Lundi 4 août L'officier de quarantaine est un grand rouquin jovial. Il prélève dans ce que nous lui montrons les produits interdits d'entrée en Australie : fruits et légumes, oeufs, produits laitiers non australiens ou non néo-zélandais, conserves contenant du porc... La douanière met de nouveaux cachets sur nos passeports
Ça y est, nous pouvons quitter le quai de quarantaine et... aller prendre une douche. Cette après-midi ce sera notre première visite à Cairns ; Annick et moi attendons vainement le bus... dans le mauvais sens !... puis on essaie l'auto-stop et Andy s'arrête avec son camping-car jaune. Il nous emmène jusqu'à la banque du Commonwealth, puis en s'excusant presque il nous demande si nous sommes pressés. Il propose de nous faire voir Cairns et les environs : décidément, "we are lucky !". Cairns est une ville très étendue, sans grands immeubles, dont les limites se perdent dans la forêt et la mangrove alentour.
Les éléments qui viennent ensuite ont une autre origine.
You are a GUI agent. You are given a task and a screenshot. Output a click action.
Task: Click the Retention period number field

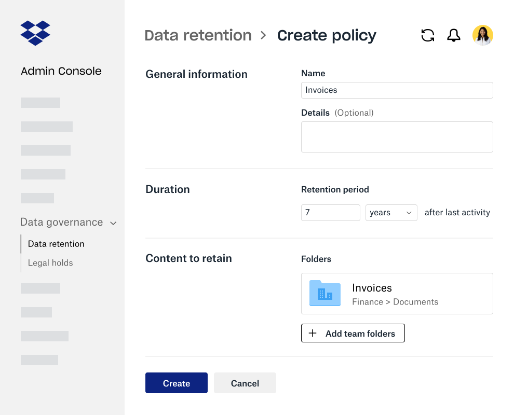(330, 213)
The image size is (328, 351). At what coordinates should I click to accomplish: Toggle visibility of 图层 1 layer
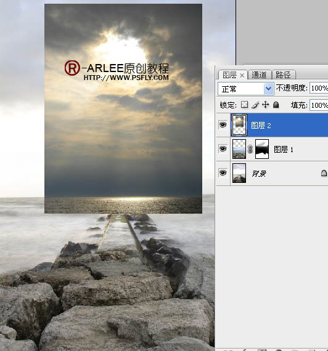point(223,149)
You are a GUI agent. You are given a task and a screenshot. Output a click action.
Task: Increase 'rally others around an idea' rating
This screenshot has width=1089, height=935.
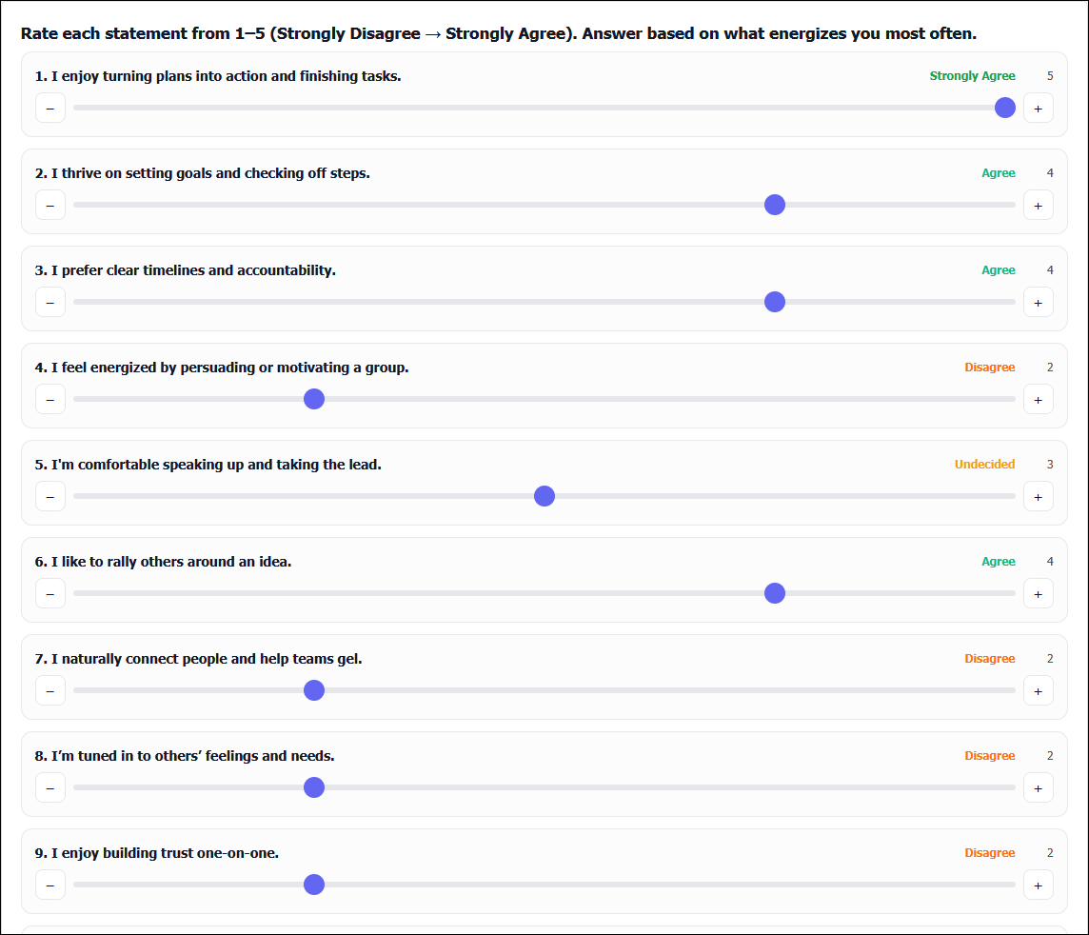click(1038, 594)
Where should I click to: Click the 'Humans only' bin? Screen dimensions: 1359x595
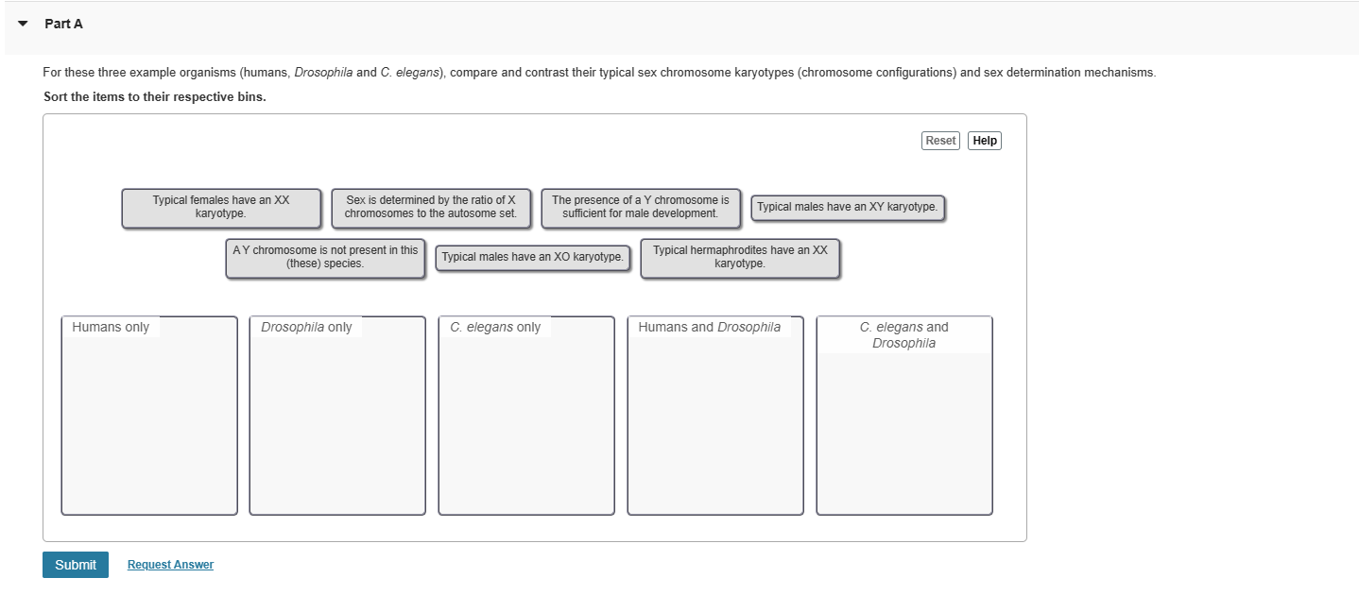point(148,416)
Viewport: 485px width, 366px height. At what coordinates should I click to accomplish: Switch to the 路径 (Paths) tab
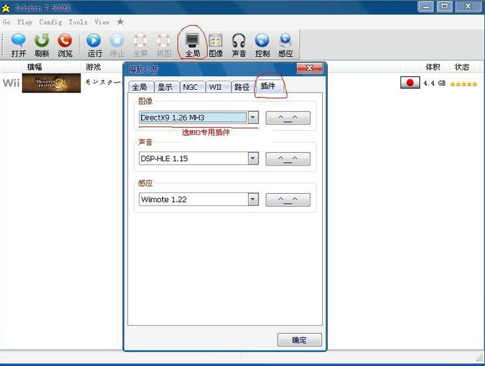coord(242,87)
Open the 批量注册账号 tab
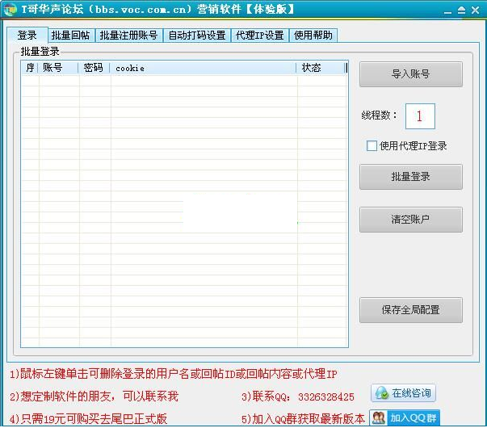 click(x=128, y=36)
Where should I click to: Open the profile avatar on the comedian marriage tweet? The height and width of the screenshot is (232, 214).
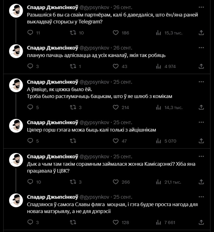16,85
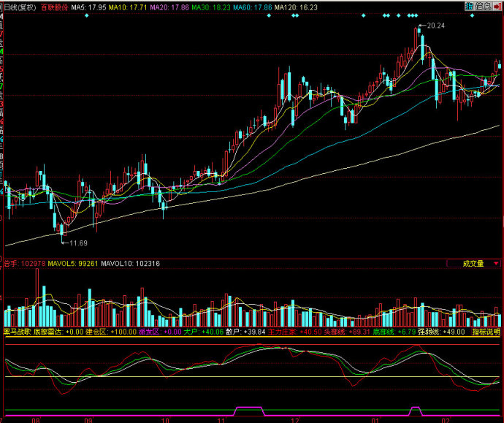504x423 pixels.
Task: Open the 指标说明 indicator description
Action: coord(486,331)
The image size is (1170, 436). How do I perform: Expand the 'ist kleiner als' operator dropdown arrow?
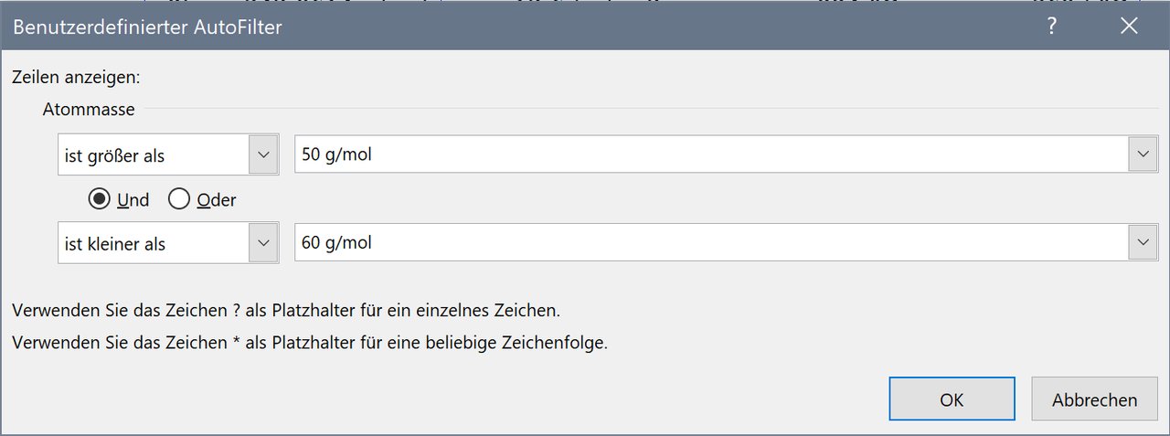[263, 243]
L'agglomération compte 100 000 habitants. Nous montons sur une colline résidentielle pour jouir d'une vue générale depuis un lieu naguère planté de canne à sucre, puis comme nous avons parlé de la mangrove, Andy nous conduit dans le "Inland" où la mer pénètre profondément dans la terre. Mangrove et crocodiles, prononcez konokodaïle ! Explication de la multiplication de la mangrove dont les nouvelles plantes se forment sur l'arbre parent puis tombent dans l'eau qui les entraîne et les abandonne plus loin où elles s'enfoncent et s'enracinent
Nous retrouvons avec l'Australie un pays hautement développé. Les supermarchés nombreux regorgent de marchandises et les prix sont plutôt "cheap", en comparaison de ce nous connaissons depuis que nous avons quitté l'Équateur. Selon le mot de Uta, le chef de bord de Pagan, Cairns est une ville "crazy" avec des boutiques multiples pour prendre l'argent des touristes ! Les Australiens sont souriants, très accueillants, mais tout a un prix : par exemple, 8$ pour redresser les lunettes d'Annick (j'avais fait réparer les miennes gratuitement à Port Vila !) Le boating-club de Yorkey's Knob qui nous accueille est un établissement plutôt luxueux avec bar, restaurant, douches, laverie, téléphones. Eau et électricité à quai, c'est le confort. Réception par le Mayoral, le Maire, buffet de qualité et danses aborigènes. Briefing sur la croisière jusqu'à Darwin par les gens du boating-club, et beaucoup d'activités touristico-gastronomiques auxquelles nous ne participons pas
Cette escale voit revenir Danièle, puis Roger accompagné de sa fille Cécile : ainsi Saranaïa II se trouve complet à huit, ce qui est beaucoup. Cela rend plus difficiles les rangements, cela nécessite des provisions de bonne humeur. La cuisine pour tout ce monde sur le petit réchaud fatigué, avec la batterie du bord, cela demande davantage au cuisinier, mais bon. Et dire qu'on avait imaginé faire le tour complet à huit, alors que le bon nombre pour l'équipage est de six : nous l'avons vérifié dans les traversées d'océan. Ici il ne s'agit que d'une croisière côtière dans la grande barrière de corail...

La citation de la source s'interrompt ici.